SUPPLIED PASSAGE
For those who would like to contribute any amount, it is greatly appreciated.

The second thing, and this is totally unconnected with the fund, I got this in the mail yesterday from Canada.

It's a wrist distaff that Ted made using his own handspun cotton. Since I started spinning the tussah/cashmere roving on a drop-spindle, the roving kept falling into the twisting single and getting all messed up. Honestly, I never knew how to use a wrist distaff, so I googled and a couple folks had pictures.

Here's mine.

Current Knitting
I finished all weaving and blocking of the baby blanket and it's ready to be sent off.

You'll note I added a little pair of booties in white yarn, using the pink yarn as a cord accent. It's hard to tell from the pictures, but the pattern stitch on the leg of the booties is the same as the blanket.

How cute.

I also finished weaving in all ends and sewing up the Faux Rib pullover. Unfortunately, it's a little too dark out today to take a picture of me wearing it, so I'll hold off posting that till next time.

Readers' Comments/Questions
Deborah C. asks, " Joe, can blogless wonders like me contribute too? I'm planning on attending Rhinebeck and I would love to put a live face to the names I read."

Yes, PayPal allows anyone with a credit card to contribute, and they're making it easier and easier to do. We meet a lot of readers at Rhinebeck, and we usually post a specific time and location for lunch, so that folks can stop by and say hi and not risk missing anyone.

Monday, August 21, 2006

Rhinebeck Approaches

My favorite fiber event of the year, and the time when most of the Wolverinas have their annual reunion.

Fresh Air Fund
To share this event, last year, I hosted the first annual Fresh Air Fund for Franklin, so that we could get him to come out to Rhinebeck.

It was a smashing success. For those that remember, Franklin finished his incredible Latin-inscribed sweater in time for the event, he got his first taste of spinning, and he indelibly made his mark as one of the more interesting knit-bloggers on the web today.

This year, Franklin has made it clear that he'll be coming to Rhinebeck, and won't need any financial assistance, so we've decided that Knitterguy Ted might like to join the event. So, please help us bring Ted to Rhinebeck with the Rhinebeck Fresh Air Fund for Ted this year.

PROVIDED DATA
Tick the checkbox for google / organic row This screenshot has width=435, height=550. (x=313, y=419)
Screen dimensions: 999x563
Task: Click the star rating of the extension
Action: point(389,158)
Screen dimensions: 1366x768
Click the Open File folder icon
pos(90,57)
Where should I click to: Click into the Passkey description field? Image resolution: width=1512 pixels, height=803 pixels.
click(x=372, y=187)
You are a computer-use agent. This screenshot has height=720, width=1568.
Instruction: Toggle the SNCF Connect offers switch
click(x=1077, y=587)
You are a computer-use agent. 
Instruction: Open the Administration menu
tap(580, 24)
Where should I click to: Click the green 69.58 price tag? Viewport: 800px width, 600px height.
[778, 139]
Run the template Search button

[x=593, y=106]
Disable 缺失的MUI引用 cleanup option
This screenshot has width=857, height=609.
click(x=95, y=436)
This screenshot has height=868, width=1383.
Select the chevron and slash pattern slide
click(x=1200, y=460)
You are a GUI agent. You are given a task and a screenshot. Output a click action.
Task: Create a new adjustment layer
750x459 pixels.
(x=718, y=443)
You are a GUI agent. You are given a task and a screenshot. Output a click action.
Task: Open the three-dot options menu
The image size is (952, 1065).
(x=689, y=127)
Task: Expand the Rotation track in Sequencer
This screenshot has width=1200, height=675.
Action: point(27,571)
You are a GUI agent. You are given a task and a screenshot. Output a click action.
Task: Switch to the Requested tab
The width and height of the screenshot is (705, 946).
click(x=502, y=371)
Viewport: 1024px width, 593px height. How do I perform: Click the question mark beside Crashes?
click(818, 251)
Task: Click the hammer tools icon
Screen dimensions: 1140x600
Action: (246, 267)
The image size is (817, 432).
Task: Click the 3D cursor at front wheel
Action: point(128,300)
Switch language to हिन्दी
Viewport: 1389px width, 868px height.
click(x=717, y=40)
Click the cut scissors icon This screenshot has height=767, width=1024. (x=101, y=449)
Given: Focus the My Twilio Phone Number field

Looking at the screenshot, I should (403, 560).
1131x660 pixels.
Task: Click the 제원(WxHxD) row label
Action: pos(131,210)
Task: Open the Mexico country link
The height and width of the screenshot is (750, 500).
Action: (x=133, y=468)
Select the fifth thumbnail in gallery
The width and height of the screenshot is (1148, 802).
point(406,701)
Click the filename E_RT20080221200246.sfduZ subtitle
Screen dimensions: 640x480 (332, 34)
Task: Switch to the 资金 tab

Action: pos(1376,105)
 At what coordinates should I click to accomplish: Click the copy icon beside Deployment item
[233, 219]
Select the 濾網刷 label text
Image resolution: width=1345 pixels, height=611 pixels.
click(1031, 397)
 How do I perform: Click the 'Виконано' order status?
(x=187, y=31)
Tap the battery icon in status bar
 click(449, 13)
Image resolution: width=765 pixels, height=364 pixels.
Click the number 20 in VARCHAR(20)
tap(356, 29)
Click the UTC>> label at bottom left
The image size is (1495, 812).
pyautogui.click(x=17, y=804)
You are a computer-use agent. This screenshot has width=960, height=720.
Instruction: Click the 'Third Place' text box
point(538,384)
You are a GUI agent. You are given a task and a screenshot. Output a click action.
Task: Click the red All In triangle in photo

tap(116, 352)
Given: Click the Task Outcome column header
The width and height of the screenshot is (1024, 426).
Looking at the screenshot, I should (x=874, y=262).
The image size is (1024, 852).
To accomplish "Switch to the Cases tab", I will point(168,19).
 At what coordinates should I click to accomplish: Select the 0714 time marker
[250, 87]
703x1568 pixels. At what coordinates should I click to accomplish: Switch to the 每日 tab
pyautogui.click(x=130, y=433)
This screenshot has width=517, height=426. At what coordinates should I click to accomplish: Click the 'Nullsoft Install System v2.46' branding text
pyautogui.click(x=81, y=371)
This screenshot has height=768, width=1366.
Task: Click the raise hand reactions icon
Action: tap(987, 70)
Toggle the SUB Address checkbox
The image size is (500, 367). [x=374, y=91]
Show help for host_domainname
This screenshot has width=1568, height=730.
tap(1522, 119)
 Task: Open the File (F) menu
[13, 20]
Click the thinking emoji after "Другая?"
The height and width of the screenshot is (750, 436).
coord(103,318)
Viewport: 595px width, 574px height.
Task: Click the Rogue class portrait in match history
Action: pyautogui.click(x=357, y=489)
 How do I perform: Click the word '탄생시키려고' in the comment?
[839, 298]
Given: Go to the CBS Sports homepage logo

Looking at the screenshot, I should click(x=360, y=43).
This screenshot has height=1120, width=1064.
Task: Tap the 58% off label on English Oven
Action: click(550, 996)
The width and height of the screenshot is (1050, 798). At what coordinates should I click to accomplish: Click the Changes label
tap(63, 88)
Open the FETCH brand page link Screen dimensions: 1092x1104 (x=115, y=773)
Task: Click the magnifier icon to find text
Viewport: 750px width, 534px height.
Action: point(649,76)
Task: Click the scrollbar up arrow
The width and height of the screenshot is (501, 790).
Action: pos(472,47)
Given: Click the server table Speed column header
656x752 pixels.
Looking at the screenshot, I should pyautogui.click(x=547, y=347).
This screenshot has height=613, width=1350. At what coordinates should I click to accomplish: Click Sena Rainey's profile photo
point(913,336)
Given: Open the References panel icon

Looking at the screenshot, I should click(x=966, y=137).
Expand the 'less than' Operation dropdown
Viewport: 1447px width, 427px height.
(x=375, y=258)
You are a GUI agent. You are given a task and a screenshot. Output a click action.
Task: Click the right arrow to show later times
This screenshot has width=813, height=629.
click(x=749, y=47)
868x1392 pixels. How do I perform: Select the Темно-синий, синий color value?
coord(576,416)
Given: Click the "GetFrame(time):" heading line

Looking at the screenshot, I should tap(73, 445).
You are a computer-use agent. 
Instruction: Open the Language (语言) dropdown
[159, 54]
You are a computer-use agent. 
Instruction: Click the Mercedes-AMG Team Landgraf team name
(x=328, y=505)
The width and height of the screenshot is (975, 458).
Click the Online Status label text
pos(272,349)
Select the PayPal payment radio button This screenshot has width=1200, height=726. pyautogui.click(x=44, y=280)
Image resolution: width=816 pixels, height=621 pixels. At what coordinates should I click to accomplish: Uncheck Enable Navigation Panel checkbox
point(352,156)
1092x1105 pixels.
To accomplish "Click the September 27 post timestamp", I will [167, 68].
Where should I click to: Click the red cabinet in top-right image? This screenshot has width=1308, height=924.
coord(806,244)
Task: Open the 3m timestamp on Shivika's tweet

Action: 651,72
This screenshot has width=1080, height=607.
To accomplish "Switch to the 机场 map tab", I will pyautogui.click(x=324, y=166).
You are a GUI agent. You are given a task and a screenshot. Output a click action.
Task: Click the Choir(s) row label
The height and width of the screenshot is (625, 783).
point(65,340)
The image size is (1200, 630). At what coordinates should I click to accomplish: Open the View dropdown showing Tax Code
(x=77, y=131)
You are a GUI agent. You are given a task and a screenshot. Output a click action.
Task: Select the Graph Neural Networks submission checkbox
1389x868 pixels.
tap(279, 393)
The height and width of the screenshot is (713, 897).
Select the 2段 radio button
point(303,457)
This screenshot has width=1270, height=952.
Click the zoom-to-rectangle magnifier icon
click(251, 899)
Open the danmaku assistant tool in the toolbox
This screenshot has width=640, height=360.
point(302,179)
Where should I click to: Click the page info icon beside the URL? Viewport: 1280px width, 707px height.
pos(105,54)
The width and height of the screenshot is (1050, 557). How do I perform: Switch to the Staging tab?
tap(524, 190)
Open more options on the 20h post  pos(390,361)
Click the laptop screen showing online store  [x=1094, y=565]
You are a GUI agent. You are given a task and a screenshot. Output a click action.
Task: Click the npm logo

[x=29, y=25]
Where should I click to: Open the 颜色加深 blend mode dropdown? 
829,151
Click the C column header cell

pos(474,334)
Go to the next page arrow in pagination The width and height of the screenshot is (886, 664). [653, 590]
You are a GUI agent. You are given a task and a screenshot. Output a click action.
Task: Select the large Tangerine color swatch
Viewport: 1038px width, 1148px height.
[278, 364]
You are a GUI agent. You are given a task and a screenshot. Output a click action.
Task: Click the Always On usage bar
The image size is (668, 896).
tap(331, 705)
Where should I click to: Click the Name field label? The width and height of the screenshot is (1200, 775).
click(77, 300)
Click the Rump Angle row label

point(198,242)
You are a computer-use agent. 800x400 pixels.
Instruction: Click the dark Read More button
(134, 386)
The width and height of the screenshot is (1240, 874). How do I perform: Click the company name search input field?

TASK REQUIREMENTS
Edit the Rhinebeck blog post from "Rhinebeck Approaches" up to and including "Ted this year.", giving that part again with "smashing" changed to "resounding".

RESPONSE AREA
Rhinebeck Approaches

My favorite fiber event of the year, and the time when most of the Wolverinas have their annual reunion.

Fresh Air Fund
To share this event, last year, I hosted the first annual Fresh Air Fund for Franklin, so that we could get him to come out to Rhinebeck.

It was a resounding success. For those that remember, Franklin finished his incredible Latin-inscribed sweater in time for the event, he got his first taste of spinning, and he indelibly made his mark as one of the more interesting knit-bloggers on the web today.

This year, Franklin has made it clear that he'll be coming to Rhinebeck, and won't need any financial assistance, so we've decided that Knitterguy Ted might like to join the event. So, please help us bring Ted to Rhinebeck with the Rhinebeck Fresh Air Fund for Ted this year.